Since the parameter page

on the last two routes is optional, depending on the path of the route, your second and third routes will not match properly due to ambiguous route definitions. Below is a test case to support my point.


If you were to have this in your controller:

public function index()
{
    $route = \Route::current();

    $region = $route->parameter('region');
    $city = $route->parameter('city');
    $page = $route->parameter('page');

    $params = [
        'region' => $region,
        'city' => $city,
        'page' => $page
    ];

    return $params;
}

      

You will receive the following results for each route:

1. For example.com/search/myregion/mycity/mypage

:

{
    "region": "myregion",
    "city": "mycity",
    "page": "mypage"
}

      



2. For example.com/search/myregion/mypage

:

{
    "region": "myregion",
    "city": "mypage",
    "page": null
}

      

3. For example.com/search/mypage

:

{
    "region": "mypage",
    "city": null,
    "page": null
}

      

So, your problem is not matching the parameters by order or by name, but with the route definitions.
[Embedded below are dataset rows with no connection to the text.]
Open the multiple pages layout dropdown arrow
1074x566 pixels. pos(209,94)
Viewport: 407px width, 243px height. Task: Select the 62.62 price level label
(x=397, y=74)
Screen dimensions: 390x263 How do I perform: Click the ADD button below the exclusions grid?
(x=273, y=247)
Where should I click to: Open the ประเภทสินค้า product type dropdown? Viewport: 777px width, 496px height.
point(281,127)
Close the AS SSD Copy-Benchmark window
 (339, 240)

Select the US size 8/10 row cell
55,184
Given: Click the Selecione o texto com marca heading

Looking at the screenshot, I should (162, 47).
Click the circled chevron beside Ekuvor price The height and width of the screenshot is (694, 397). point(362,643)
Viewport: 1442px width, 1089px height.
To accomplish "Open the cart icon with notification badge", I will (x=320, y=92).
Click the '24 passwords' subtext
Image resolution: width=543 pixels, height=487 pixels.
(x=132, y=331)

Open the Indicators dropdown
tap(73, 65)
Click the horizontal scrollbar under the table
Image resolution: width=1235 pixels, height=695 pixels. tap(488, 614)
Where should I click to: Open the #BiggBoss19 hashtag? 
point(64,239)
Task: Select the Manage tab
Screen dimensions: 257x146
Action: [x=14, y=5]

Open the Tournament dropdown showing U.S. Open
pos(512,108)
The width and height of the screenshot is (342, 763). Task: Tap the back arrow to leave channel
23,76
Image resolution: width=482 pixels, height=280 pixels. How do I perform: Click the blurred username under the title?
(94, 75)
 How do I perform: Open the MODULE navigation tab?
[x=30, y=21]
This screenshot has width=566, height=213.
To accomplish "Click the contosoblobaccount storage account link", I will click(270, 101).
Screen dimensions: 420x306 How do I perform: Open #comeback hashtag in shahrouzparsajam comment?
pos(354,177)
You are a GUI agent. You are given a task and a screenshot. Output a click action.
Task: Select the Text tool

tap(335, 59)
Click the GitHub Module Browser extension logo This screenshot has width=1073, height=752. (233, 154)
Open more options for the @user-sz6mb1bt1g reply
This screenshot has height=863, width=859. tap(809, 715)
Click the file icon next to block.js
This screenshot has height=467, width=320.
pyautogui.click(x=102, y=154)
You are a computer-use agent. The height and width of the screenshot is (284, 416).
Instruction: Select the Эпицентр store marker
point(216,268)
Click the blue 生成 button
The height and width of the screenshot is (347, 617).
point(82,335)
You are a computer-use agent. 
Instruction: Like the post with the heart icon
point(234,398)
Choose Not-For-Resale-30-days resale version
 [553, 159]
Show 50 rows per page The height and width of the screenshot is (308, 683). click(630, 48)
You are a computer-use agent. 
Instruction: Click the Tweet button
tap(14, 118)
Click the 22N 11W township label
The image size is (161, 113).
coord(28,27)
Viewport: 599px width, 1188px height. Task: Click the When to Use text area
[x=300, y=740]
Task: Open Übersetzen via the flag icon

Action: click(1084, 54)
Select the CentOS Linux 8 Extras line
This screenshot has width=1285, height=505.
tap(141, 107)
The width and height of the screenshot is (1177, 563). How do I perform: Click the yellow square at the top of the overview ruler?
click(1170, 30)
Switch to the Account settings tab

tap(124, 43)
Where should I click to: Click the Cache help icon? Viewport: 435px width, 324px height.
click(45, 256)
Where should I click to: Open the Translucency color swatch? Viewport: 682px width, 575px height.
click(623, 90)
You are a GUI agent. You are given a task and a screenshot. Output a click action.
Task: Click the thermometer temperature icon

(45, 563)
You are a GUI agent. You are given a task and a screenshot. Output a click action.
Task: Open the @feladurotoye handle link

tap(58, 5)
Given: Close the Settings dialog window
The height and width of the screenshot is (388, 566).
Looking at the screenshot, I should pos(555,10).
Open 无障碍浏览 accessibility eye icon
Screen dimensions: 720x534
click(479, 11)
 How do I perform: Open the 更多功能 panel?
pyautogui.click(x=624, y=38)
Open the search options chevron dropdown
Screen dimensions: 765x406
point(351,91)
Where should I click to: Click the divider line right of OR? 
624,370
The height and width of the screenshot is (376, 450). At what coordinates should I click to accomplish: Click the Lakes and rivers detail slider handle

To fix this, you can simply specify the pagination in the query string and discard the route definitions entirely, because there is absolutely nothing wrong with having your pagination as a query string parameter if it is optional anyway. So your url will look like this:

example.com/search/myregion/mycity?page=2

      

You can check the Illuminate \ Routing \ Route API of the class to see what other methods you have there.